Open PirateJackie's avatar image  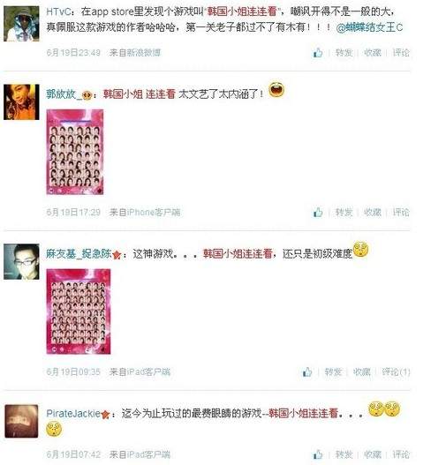[21, 421]
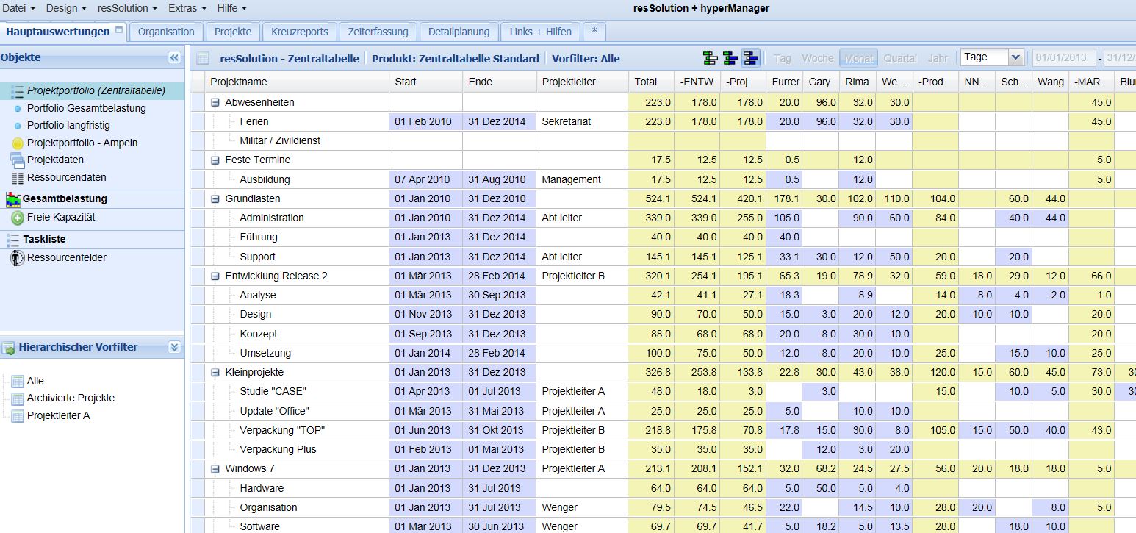Open the Tage unit dropdown
The image size is (1136, 533).
[1015, 57]
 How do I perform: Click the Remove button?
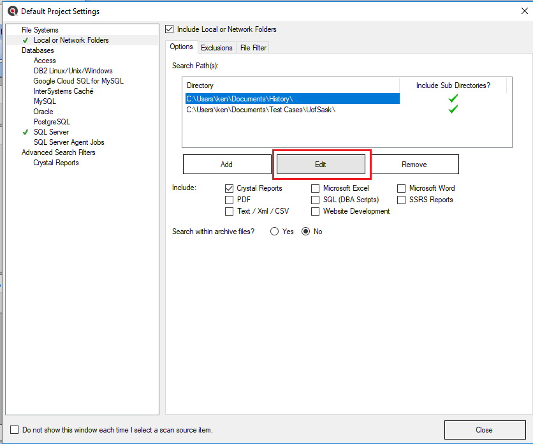(414, 165)
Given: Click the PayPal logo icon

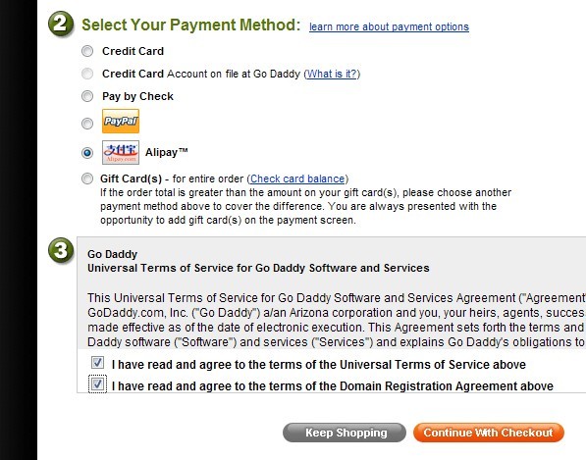Looking at the screenshot, I should (121, 121).
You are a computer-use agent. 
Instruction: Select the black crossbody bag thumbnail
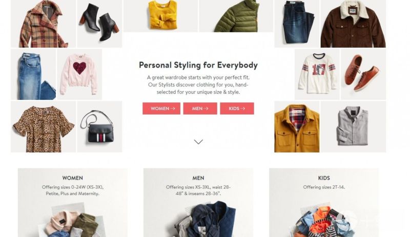click(99, 127)
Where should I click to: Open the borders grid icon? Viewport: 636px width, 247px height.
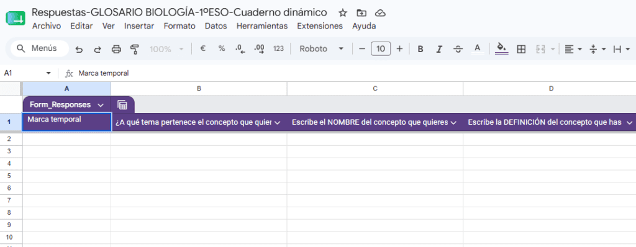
● ● ● ●
The answer must be the lines above from the line that contains "How do I perform: Click the Remove button?" to the final line of the data, word for word, with no pictures.

 How do I perform: Click the Remove button?
(414, 165)
Given: Click the PayPal logo icon

Looking at the screenshot, I should (121, 121).
You are a computer-use agent. 
Instruction: Select the black crossbody bag thumbnail
click(99, 127)
Where should I click to: Open the borders grid icon? Viewport: 636px width, 247px height.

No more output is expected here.